Last Saturday, for instance, we visited the newly renovated Spitalfields Market in east London, which I now can’t wait to visit again "toute seule"; and on Sunday we did a whistle stop tour of some of the picturesque villages where Midsomer Murders was filmed (which the French know as the more easily pronounceable "Barnaby" after the series’ hero, DCI Tom Barnaby).

First we had coffee in the opulent drawing room of Hartwell House hotel just outside Aylesbury, where the exiled and impoverished but apparently still imperious Louis XVIII (of whom our guests had never heard) accepted the throne of France after the defeat of Napoleon in 1814.

Despite rocking up in our wellies and anoraks, we were treated as honoured guests, perhaps because of the French connection.

The maître d’hôtel even unlocked the library (where Louis signed the document) especially for us, though whether Louis actually returned home to claim his crown, he couldn’t say.

Then, in the best English tradition and because it was February after all, we picnicked in the car in the chocolate box village of Dinton, before stopping briefly in the market town of Thame and seeing the 14th Century courthouse in Long Crendon.

To my surprise, we discovered the owner of Long Crendon’s 15th Century Eight Bells pub, pictured, is former Chorleywood resident and Watford Grammar pupil Paul Mitchell, 41, who took over the pub in 2013.

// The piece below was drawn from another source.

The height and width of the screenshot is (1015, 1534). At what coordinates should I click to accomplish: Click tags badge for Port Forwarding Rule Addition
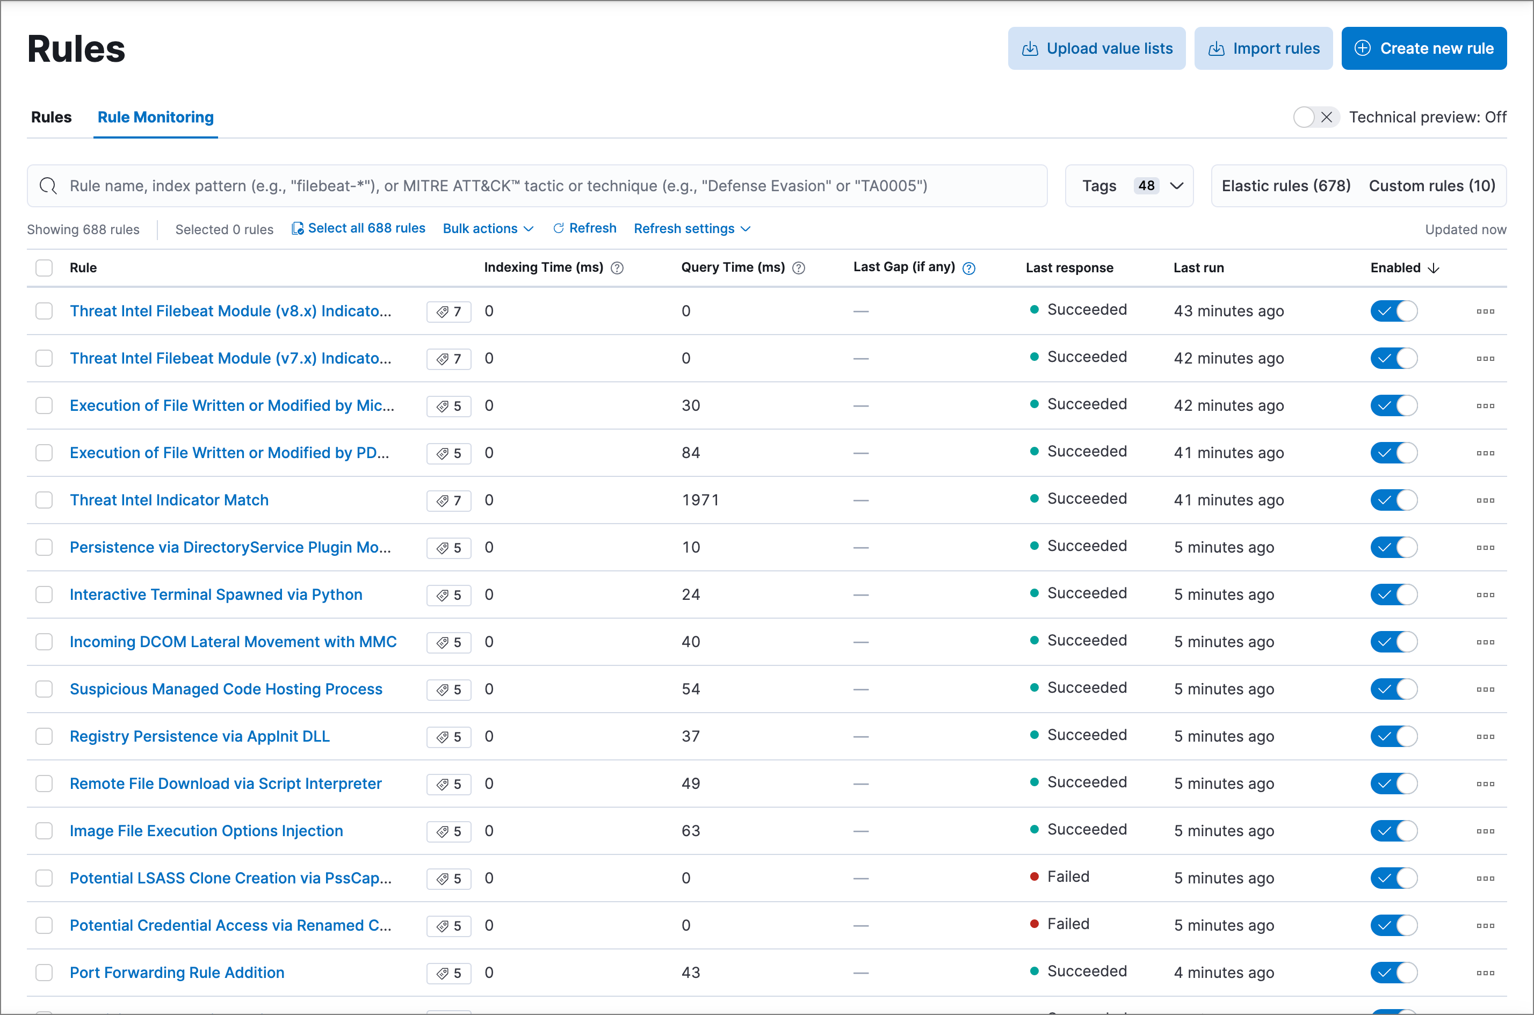pos(449,973)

Paul told me he has adopted "posh pork" as his signature dish, sourced from two rare breeds of pig bred at Long Crendon Manor farm.

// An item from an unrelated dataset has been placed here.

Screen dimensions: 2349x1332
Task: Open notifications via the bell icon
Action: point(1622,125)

It’s a delightful pub, with a thatched roof and an open fire inside, but best of all, since Christmas, Paul has been offering a ten per cent reduction on all food for key workers, such as nurses, teachers, police officers, emergency workers, and those in the armed forces or social services.

"We are incredibly well supported by our community and we wanted to give something back," he told me.

"Since we introduced this deal, people have come from all over to claim it and it is really appreciated."

I left hoping Paul counts HMP (that’s shorthand for members of Her Majesty’s Press, by the way, not prisoners) as "key" workers.